38. (For female patients) Patient is pregnant or breastfeeding, or intending to become pregnant during the study or within 5 months after the final dose of atezolizumab or within 6 months after the final dose of bevacizumab

• Women of childbearing potential must have a negative serum pregnancy test result within 14 days prior to Day 1 of Cycle 1.

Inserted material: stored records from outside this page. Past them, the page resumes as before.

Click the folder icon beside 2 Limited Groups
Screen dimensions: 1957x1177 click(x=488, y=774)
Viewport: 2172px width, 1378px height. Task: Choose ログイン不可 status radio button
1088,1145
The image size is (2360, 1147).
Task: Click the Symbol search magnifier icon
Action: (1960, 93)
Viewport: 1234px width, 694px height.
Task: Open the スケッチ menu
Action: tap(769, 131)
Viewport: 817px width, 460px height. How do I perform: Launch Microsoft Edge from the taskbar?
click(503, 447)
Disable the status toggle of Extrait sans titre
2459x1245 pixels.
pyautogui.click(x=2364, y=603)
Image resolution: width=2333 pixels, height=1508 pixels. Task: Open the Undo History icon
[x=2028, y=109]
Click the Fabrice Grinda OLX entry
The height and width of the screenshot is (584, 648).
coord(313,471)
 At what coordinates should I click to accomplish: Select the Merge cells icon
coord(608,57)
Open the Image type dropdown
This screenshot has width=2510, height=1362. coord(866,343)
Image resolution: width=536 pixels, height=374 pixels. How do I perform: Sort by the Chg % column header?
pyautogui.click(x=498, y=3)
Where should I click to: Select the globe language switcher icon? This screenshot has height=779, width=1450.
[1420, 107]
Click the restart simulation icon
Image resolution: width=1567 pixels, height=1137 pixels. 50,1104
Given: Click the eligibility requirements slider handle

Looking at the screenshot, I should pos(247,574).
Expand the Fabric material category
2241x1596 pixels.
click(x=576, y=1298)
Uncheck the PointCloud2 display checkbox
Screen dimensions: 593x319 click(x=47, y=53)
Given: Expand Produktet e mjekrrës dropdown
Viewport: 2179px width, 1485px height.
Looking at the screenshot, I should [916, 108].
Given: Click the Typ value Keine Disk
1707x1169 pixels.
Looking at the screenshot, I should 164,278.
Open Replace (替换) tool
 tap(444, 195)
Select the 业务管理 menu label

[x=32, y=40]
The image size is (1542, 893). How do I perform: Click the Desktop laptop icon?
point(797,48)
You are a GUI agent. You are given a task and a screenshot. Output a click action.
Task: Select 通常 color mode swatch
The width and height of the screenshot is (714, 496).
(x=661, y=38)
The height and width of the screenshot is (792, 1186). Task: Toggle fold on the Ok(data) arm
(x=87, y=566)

Related Conditions & MeSH terms

• Carcinoma
• Carcinoma, Hepatocellular
• Hepatocellular Carcinoma
• Recurrence

Intervention

Procedure:
• Surgical Resection
Resection of Primary Hepatocellular Cancer Tumour.

Drug:
• Adjuvant Atezolizumab-Bevacizumab Therapy
Patient receives adjuvant Atezolizumab plus Bevacizumab every 3-weekly for a year following resection of hepatocellular cancer tumour.

Locations

Country	Name	City	State
Singapore	Changi General Hospital	Singapore
Singapore	National Cancer Centre Singapore	Singapore
Singapore	National University Hospital Singapore	Singapore
Singapore	Sengkang General Hospital	Singapore
Singapore	Singapore General Hospital	Singapore
Singapore	Tan Tock Seng Hospital	Singapore

Sponsors (14)

Lead Sponsor

Collaborator

National Cancer Centre, Singapore

Cancer Science Institute of Singapore, Changi General Hospital, Duke-NUS Graduate Medical School, Genome Institute of Singapore, Institute of Molecular and Cell Biology of Singapore, Nanyang Technological University, National University Hospital, Singapore, NMRC OF-LCG (OFLCG21Jun-0016), Sengkang General Hospital, Singapore Clinical Research Institute, Singapore General Hospital, Singapore Phenome Centre, Tan Tock Seng Hospital

Country where clinical trial is conducted

Singapore, 

Outcome

Type	Measure	Description	Time frame	Safety issue
Primary	Recurrence-free-survival (RFS) in relation to the multi-omics (epigenomics, genomics, transcriptomics, proteomics and metabolomics) and spatial TME profiles of both tissue and peripheral blood.	Biomarkers that are predictive of response to study treatment based on the multi-omics (epigenomics, genomics, transcriptomics, immunomics, proteomics and metabolomics) and spatial TME profiles of both tissue and peripheral blood.	Up to 3 Years after surgery.
Secondary	Proportion of patients who are amenable to surgical resection upon recurrence following adjuvant therapy.		Up to 3 Years after surgery.
Secondary	Time to Recurrence (TTR) after surgery.	The time from date of surgery to the first documented occurrence of intrahepatic or extrahepatic HCC.	Up to 3 Years after surgery.
Secondary	Time to Recurrence (TTR) after treatment.	The time from start date of treatment to the first documented occurrence of intrahepatic or extrahepatic HCC.	Up to 3 Years after surgery.
Secondary	Recurrence Free Survival (RFS) after surgery.	The time from date of surgery to the first documented occurrence of intrahepatic or extrahepatic HCC, or death (whichever occurs first).	Up to 3 Years after surgery.
Secondary	Recurrence Free Survival (RFS) after treatment.	The time from start date of treatment to the first documented occurrence of intrahepatic or extrahepatic HCC, or death (whichever occurs first).	Up to 3 Years after surgery.
Secondary	Overall Survival (OS).	The time from surgery to death from any cause.	Up to 3 Years after surgery.